Why? The answer is simple: Alabama's business climate is good and Ohio's isn't. When major business projects are looking for the best site, job-hungry Ohio is rarely considered. And NAFTA has little or nothing to do with it.
Surely Obama and Clinton know this. If they don't, their understanding of the economy is lacking. If they do, their attacks on free trade were aimed to please NAFTA-hating union members. In truth, NAFTA is a boon to the Ohio economy. Roughly 55 percent of Ohio's exports go to Canada and Mexico, America's NAFTA partners. That exceeds the national share of exports--35 percent--to those countries.
For Alabama, the awarding of the tanker contract was only its latest economic coup.

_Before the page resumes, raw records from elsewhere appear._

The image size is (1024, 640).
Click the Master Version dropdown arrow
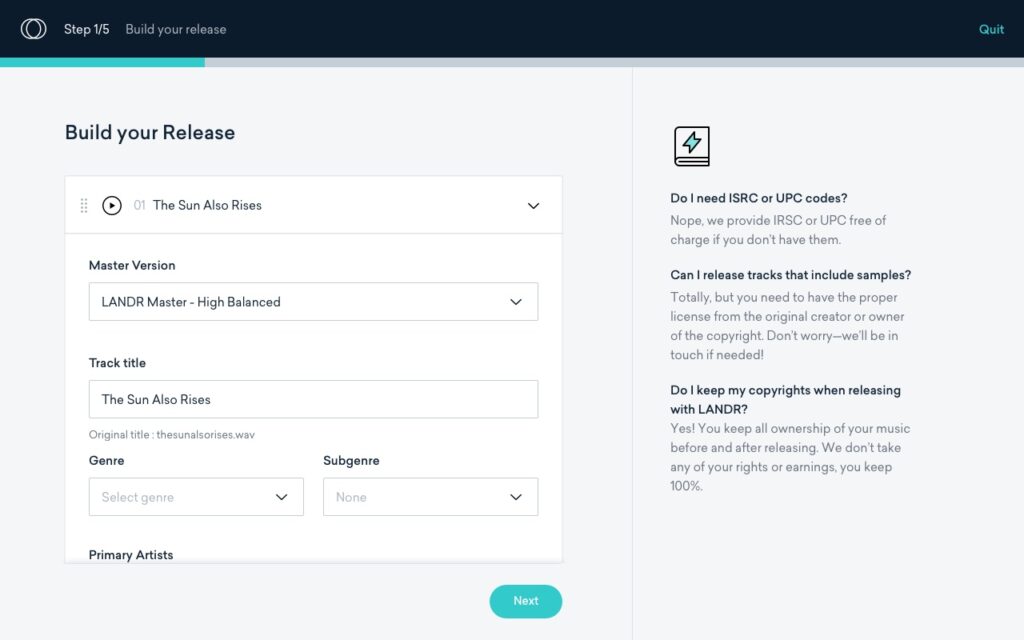tap(516, 302)
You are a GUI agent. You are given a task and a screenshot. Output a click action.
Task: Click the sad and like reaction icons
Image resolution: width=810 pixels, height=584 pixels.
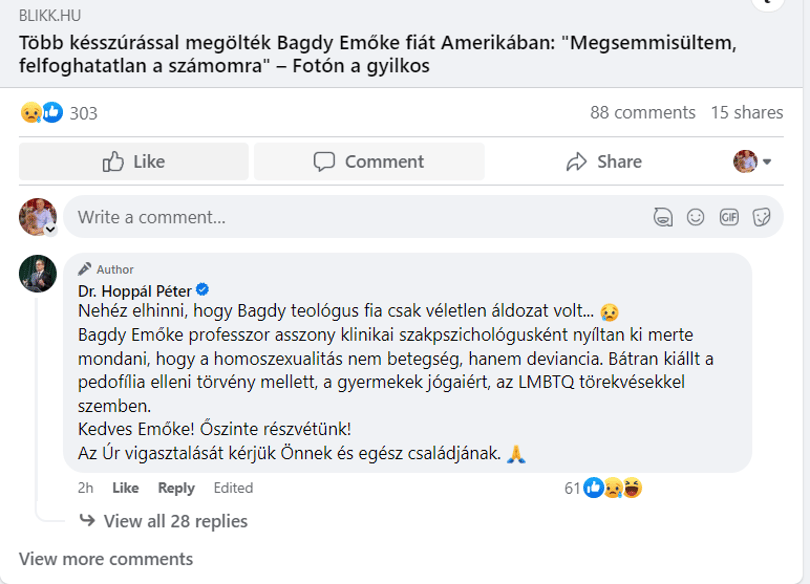click(42, 113)
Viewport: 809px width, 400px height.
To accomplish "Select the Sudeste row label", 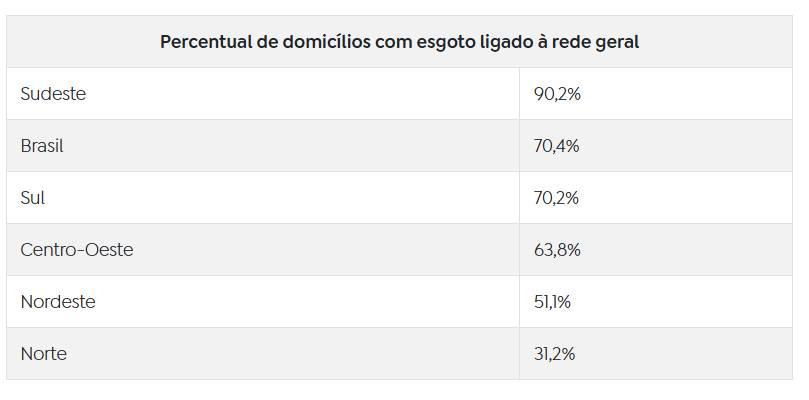I will pos(53,94).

Earlier this year, Thiessen Krupp, the German steel company, decided to build a $3.7 billion plant near Mobile. And Alabama has attracted three foreign automakers to build plants in the state: Mercedes, Honda, and Hyundai.
Ohio was once an economic powerhouse, but now it lags behind Alabama in almost everything that might lure new business to the state. "Ohio has raced past 41 other states and now ranks 5th in state and local taxes measured as a percentage of income," David Hansen, president of the Buckeye Institute, wrote last year. Alabama, in contrast, ranks 46th in tax burden.